Traditional Wald Confidence Interval. You are asking about the 'coverage probability' if traditional (sometimes called 'Wald') confidence interval (CI) for binomial success probability $\pi,$ based on $n$ trials of which $X$ are Successes. One estimates $\pi$ as $p = X/n$. Then a "95%" CI fir $\pi$ is of the form $$ p \pm 1.96\sqrt{\frac{p(1-p)}{n}}.$$
You are correct to be suspicious that the coverage probability may not be 95% as claimed: first, because it is based on the assumption that $\frac{p - \pi}{\sqrt{\pi(1 - \pi)/n}} \sim Norm(0, 1);$ second, because it estimates the standard error $\sqrt{\pi(1-\pi)}/n$ as $\sqrt{p(1-p)/n}.$
Coverage Probability. One can check the coverage probability in specific cases. Suppose $n = 25.$ Then there are $26$ possible CIs of the displayed form depending on possible values $X = 0, 1, \dots, 25.$ Some of these intervals include a particular value of $\pi$ and some do not. For example, if $\pi = 0.30,$ the CIs resulting from $4 \le X \le 12$ cover $\pi = 0.30,$ and the rest do not. Because $P(4 \le X \le 12|\pi = .30) = 0.9593,$ the coverage probability is almost exactly 95% as claimed.
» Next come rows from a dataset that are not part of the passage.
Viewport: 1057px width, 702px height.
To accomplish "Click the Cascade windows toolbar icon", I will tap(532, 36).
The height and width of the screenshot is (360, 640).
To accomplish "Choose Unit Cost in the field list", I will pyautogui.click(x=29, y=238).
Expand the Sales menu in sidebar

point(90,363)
However, if $\pi = 0.31,$ then only the CIs corresponding to $5 \le X \le 12$ include $\pi = 0.31$ and the coverage probability is $P(5 \le X \le 12 |\pi = .31) = 0.9024,$ so the coverage probability is nearer 90% than 95%.
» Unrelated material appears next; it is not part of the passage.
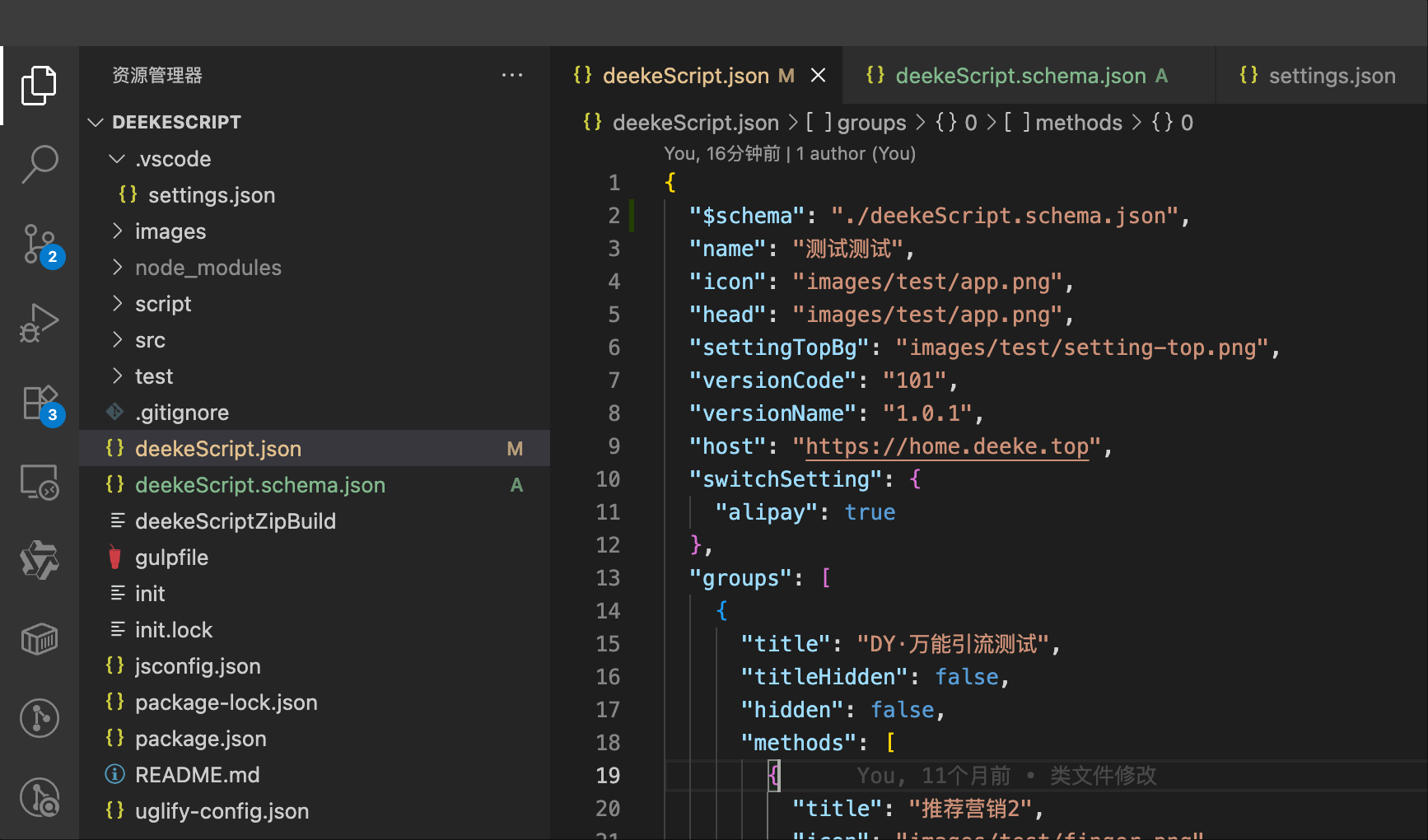The width and height of the screenshot is (1428, 840).
Task: Click the explorer panel more actions ellipsis
Action: 511,76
Because there are "lucky" and "unlucky" values of $\pi,$ it seems worthwhile to find coverage probabilities for a sequence of 2000 values of $\pi$ in $(0,1).$ Plotting coverage probability against $\pi$, we see that there are many more 'unlucky' values of $\pi$ than 'lucky' ones. Heavy blue dots show the coverage probabilities for $\pi = .30$ and $ \pi = .31,$ mentioned above.
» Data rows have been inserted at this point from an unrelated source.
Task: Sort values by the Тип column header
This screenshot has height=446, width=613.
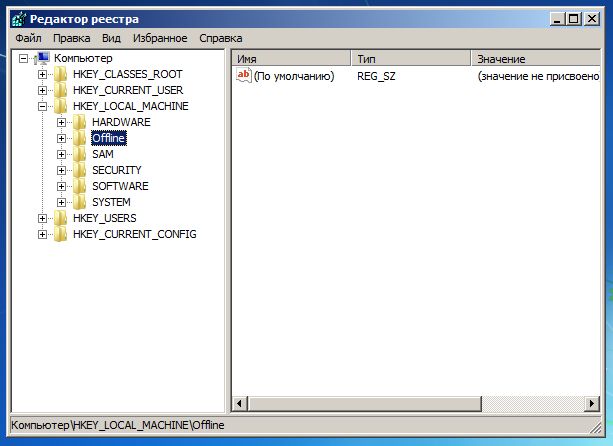Action: point(410,59)
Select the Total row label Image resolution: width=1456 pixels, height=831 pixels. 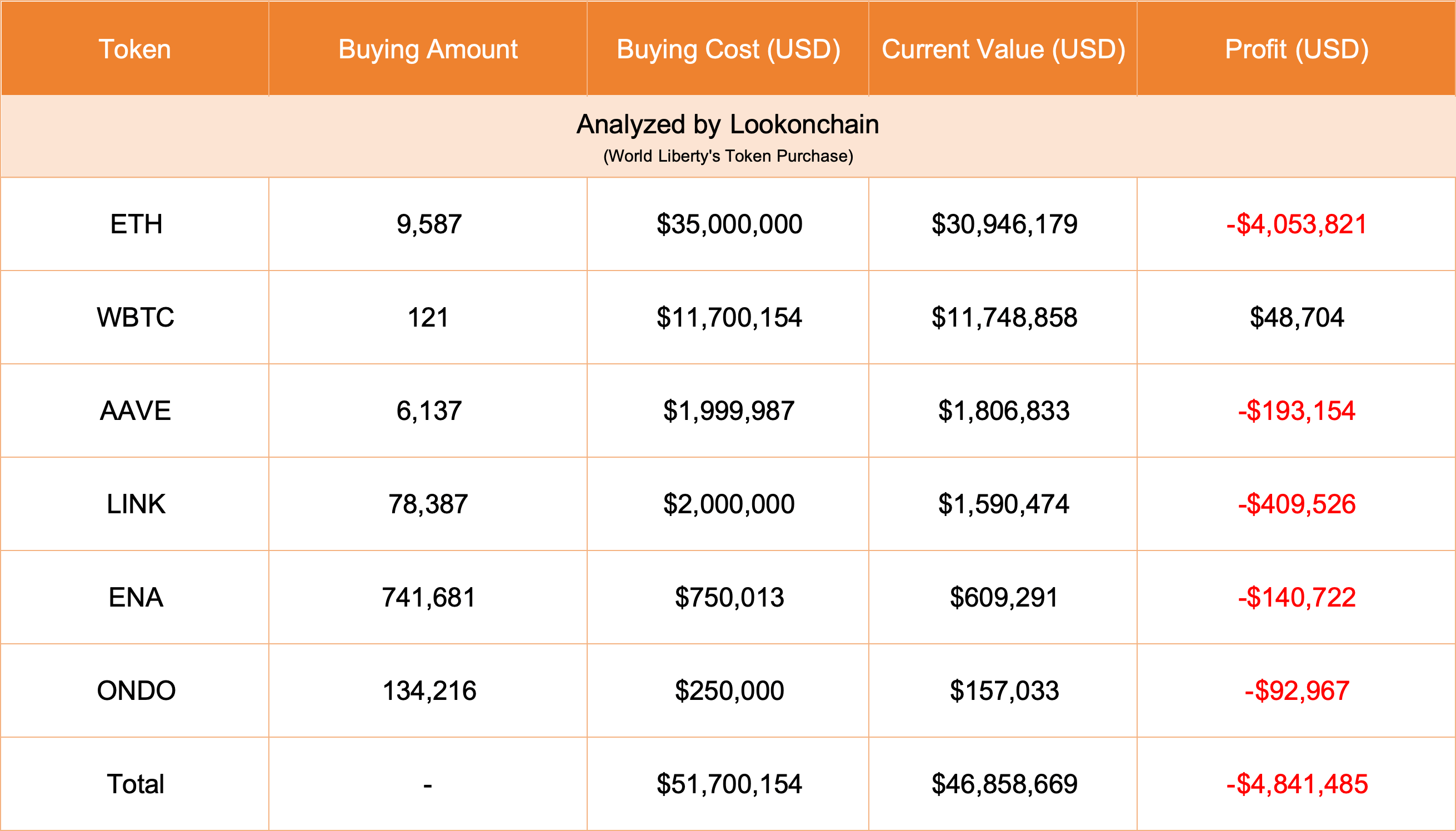pos(136,784)
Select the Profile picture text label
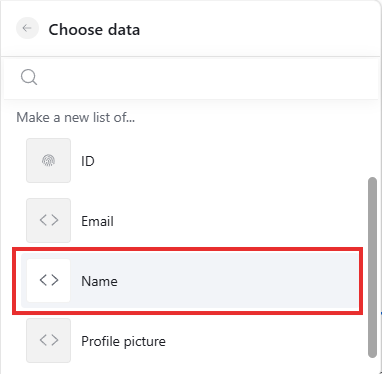382x374 pixels. [x=123, y=341]
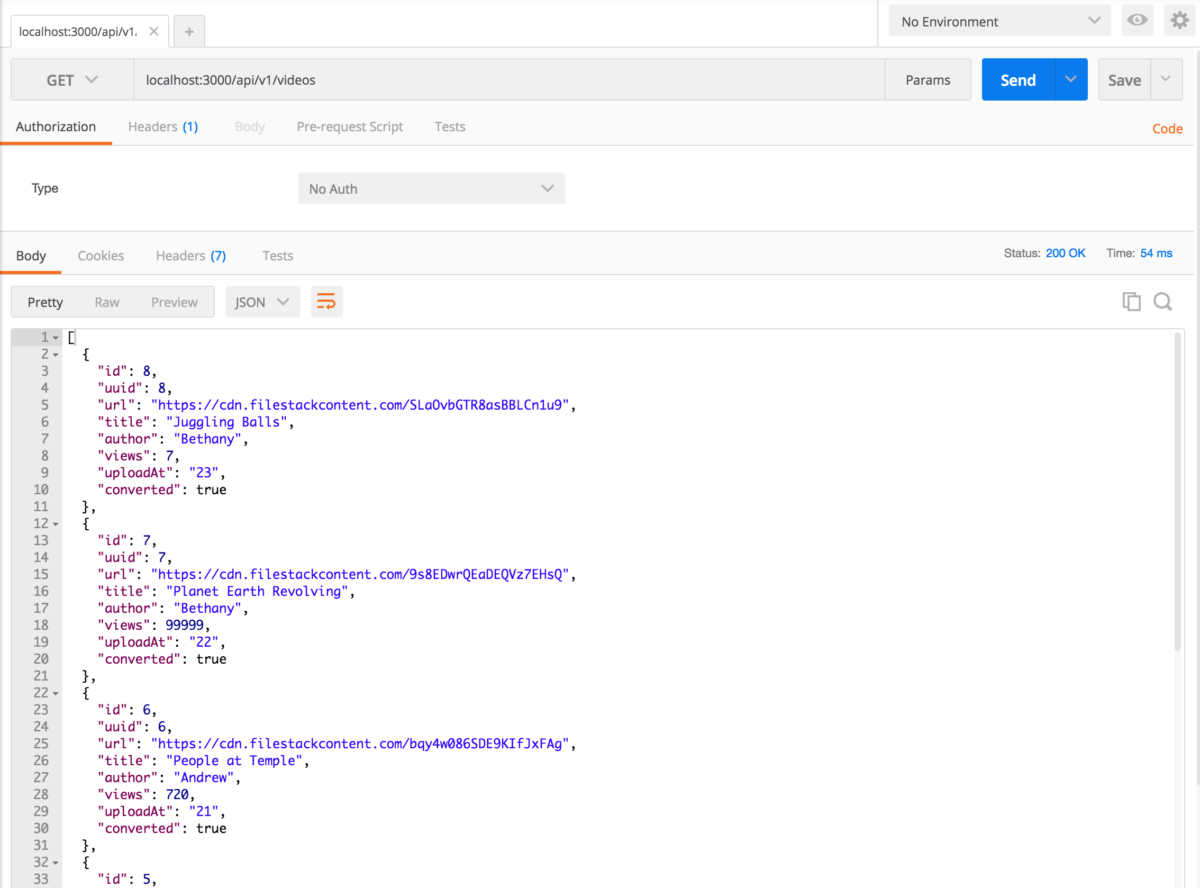Open the Cookies response tab
Viewport: 1200px width, 888px height.
click(100, 256)
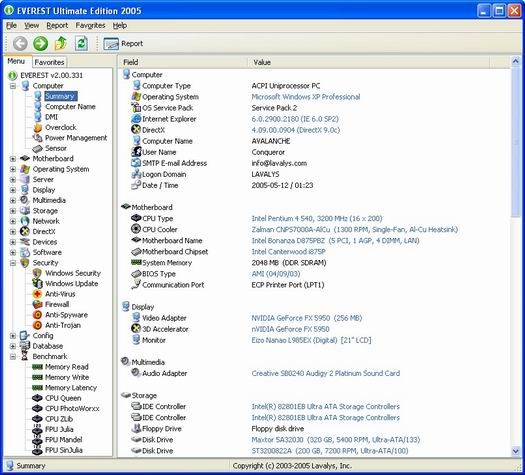The height and width of the screenshot is (475, 525).
Task: Follow the Microsoft Windows XP Professional link
Action: coord(306,97)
Agresti 'Plus-4' Interval. One cure (best for the 95% level), is to use $n^+ = n + 4$ and $p^+ = (X + 2)/n^+$ instead of $n$ and $p$ in the displayed formula above. This essentially means we append two imaginary successes and two imaginary failures to our observations. Hence it is sometimes called a 'Plus-4' interval. This idea is due to Agresti, and is based on sound (but somewhat complex) reasoning. Here is a graph of coverage probabilities of such Agresti-style 95% confidence intervals for $n = 25.$
Bayeaian-based Interval. Yet another type of CI for $\pi$ is based on a Bayesian argument in which the prior distribution carries very little information. It is based on taking quantiles .025 and .975 of the distribution $Beta(x +1, n-x +1).$ Evaluation requires software. If $n = 25$ and $X = 5$ Successes, then the a 95% interval of this type is is computed in R statistical software as $(0.09, 0.39).$
The corresponding graph of coverage probabilities for this type of CI is shown below.
References:
Agresti, A.; Coull, B.A.: Approximate is better than "exact" for interval estimation of binomial proportions, The American Statistician, 52:2 (1998), pages 119-126.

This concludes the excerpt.